* YOUR TASKS
a - According to the inflatable-sculpture interview, what two states does the inflatable form exist in?
b - Continue the inflatable-sculpture interview from the point where it stops.

* SUPPLIED TEXT
VT: How would you describe your visual art in general?
CA: “I usually describe my work as obnoxious, monumental, gaudy, and full of hot air. But if I am being more serious, I say that I work with inflatable sculpture as the surface for painting to live and breathe, becoming a tattooed skin of sorts on a kind of hybrid body. These sculptural paintings also become performance costumes and, once kinetic, lumber through the landscape on twelve sets of legs. I find the inflatable form compelling, as it exists in two states - both as flaccid skin and taut volume - metaphors for our bodily processes: inhaling/exhaling; taught/wrinkled skin; flaccid/erect organs etc. These self-portraits take up space. They make their presence felt. They vibrate with raunchy, energetic life - being lumpy, imperfect, and real.”
VT: Have your materials, techniques, or interests evolved over the years?

Entries from a dataset
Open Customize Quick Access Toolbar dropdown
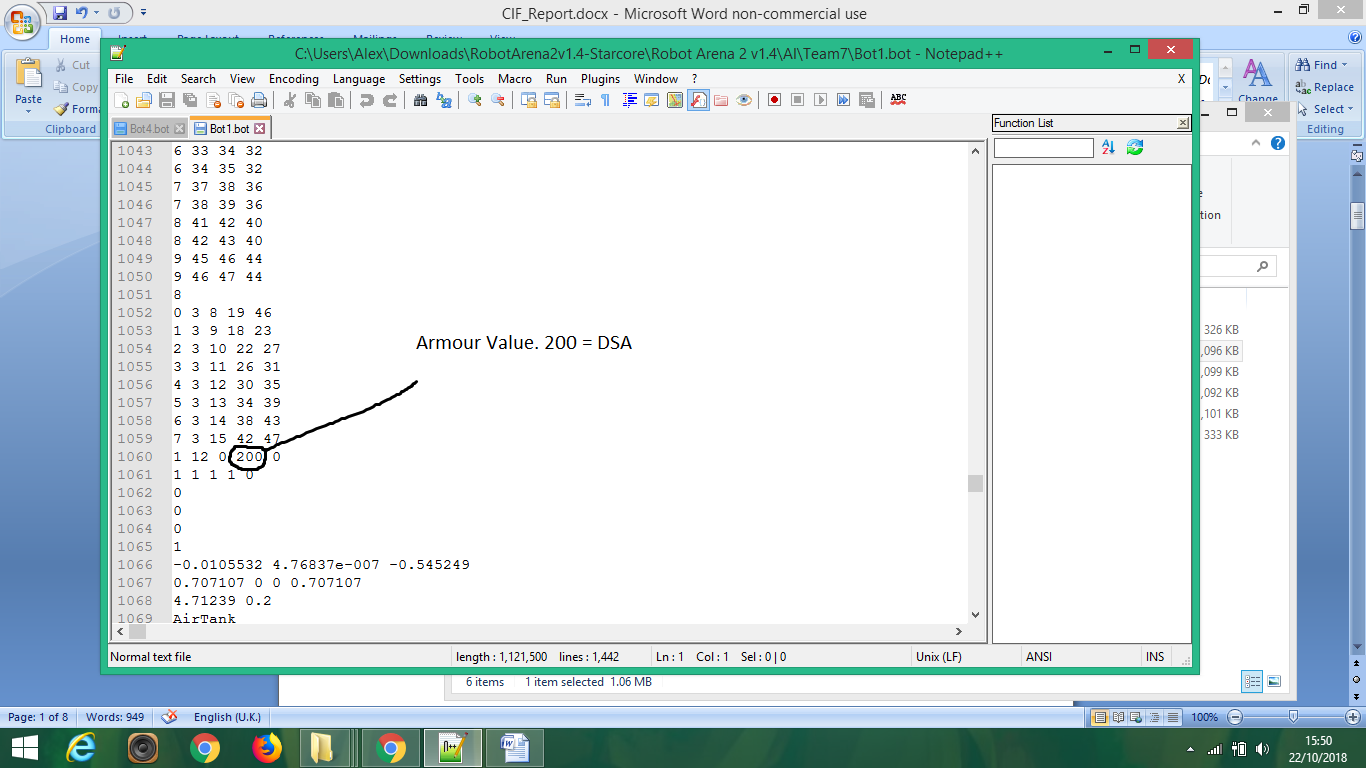[x=143, y=13]
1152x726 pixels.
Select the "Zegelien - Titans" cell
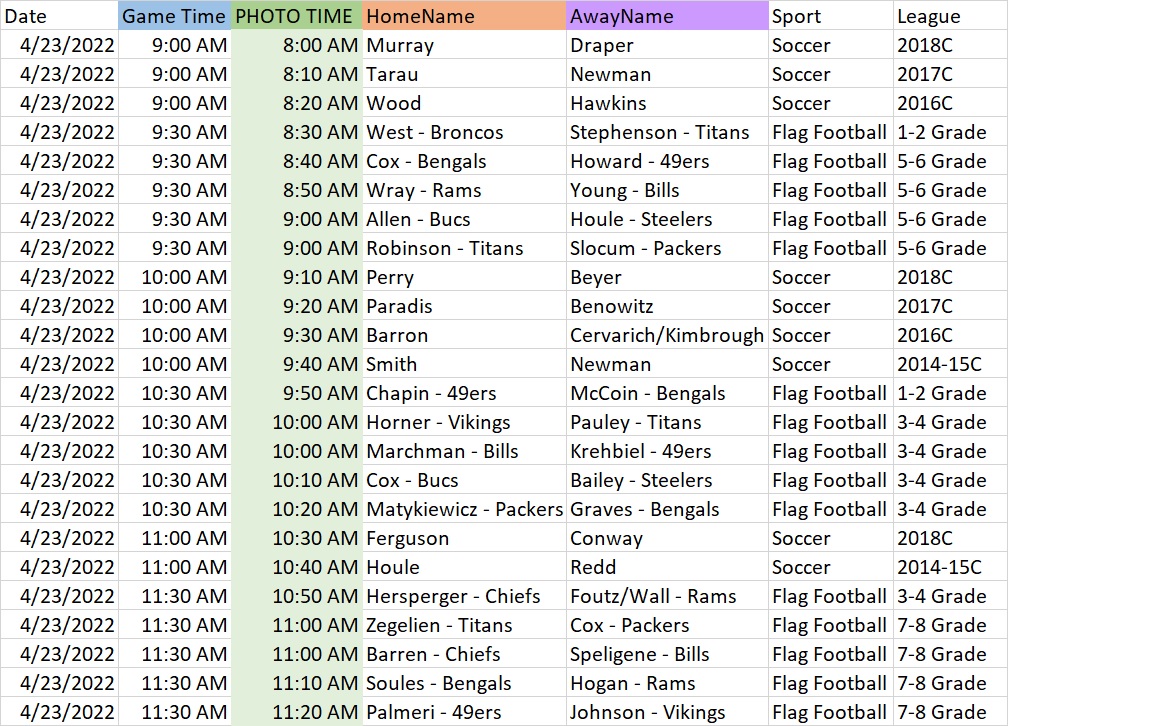(x=463, y=625)
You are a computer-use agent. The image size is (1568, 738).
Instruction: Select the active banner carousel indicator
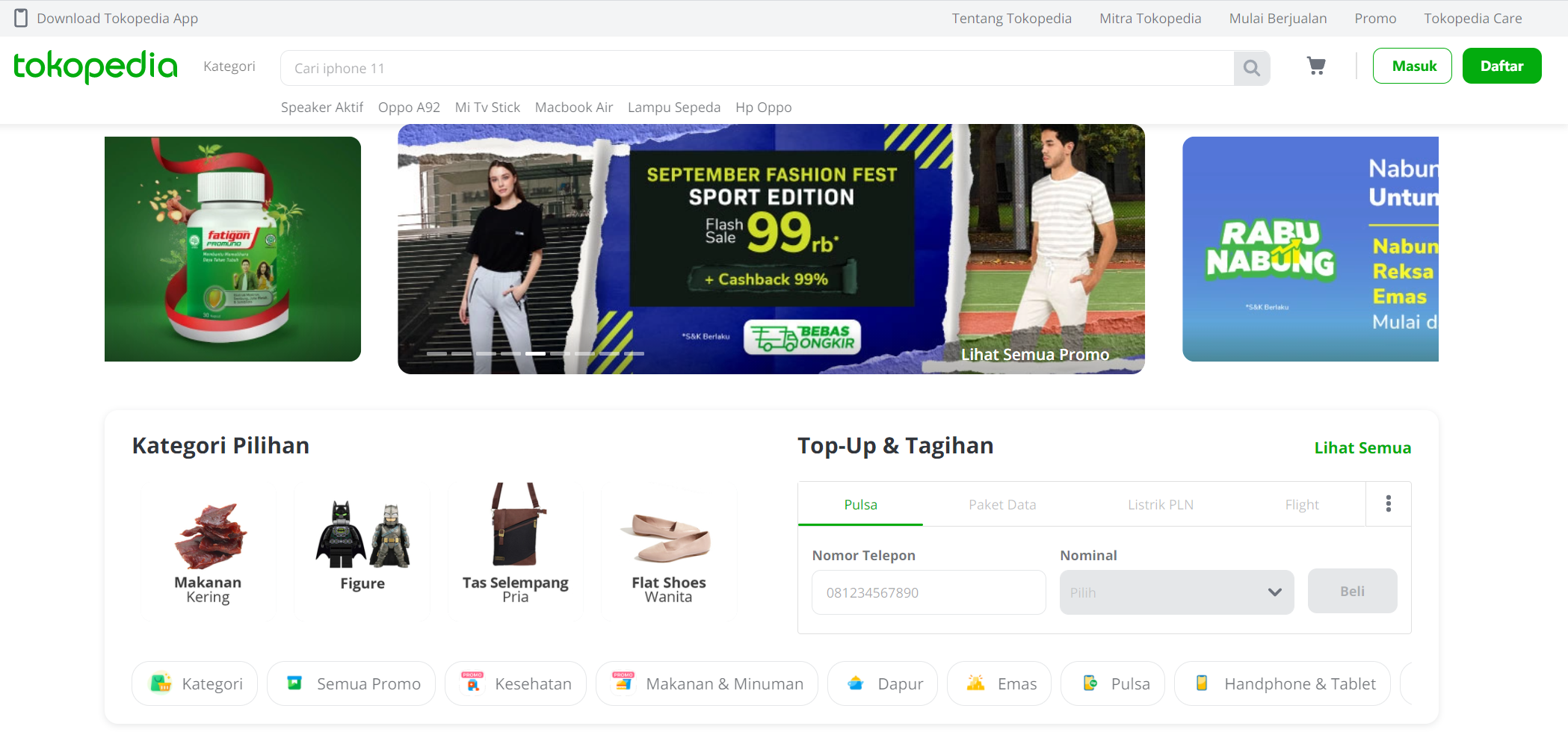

* THE RESPONSES
a - It exists as flaccid skin and as taut volume.

b -
CA: “I have become more interested in ways to be more environmentally conscious in the last five years. When we moved out to the cornfields we bought an electric car, installed solar panels, allowed the prairie to regrow on our property, began composting more seriously, and of course we continued recycling albeit with more trouble as the garbage companies out here do not have recycling pick-ups like in Oak Park where we raised our kids. In my work I’ve been experimenting with making my own bioplastics. This concoction is sometimes mixed with paint, or poured into a tray and allowed to dry and shrink. This creates small seaweed-like forms. I’m also trying to modify found plastics from my recycling bin to create small scale embellishments on the inflatable’s surface. And I’m testing out small solar panels attached to the surface of the inflatable to power the fans. I am, however, a maximalist so these experiments are by no means ‘purist.’ I like to think that the work becomes a kind of rolling stone, gathering clues of its pathway through the world on its hide. I’ve been gathering dirt and plant matter on dog walks around my property in Illinois, and experimenting with seaweed from my native Scotland, with a view to using them as a myriad of clues on the bodies of my Anthropocene-like forms. They are maximal conglomerations of the world rather than minimal singularities.”

VT: Looking back, what has been the most exciting part of being a professional artist?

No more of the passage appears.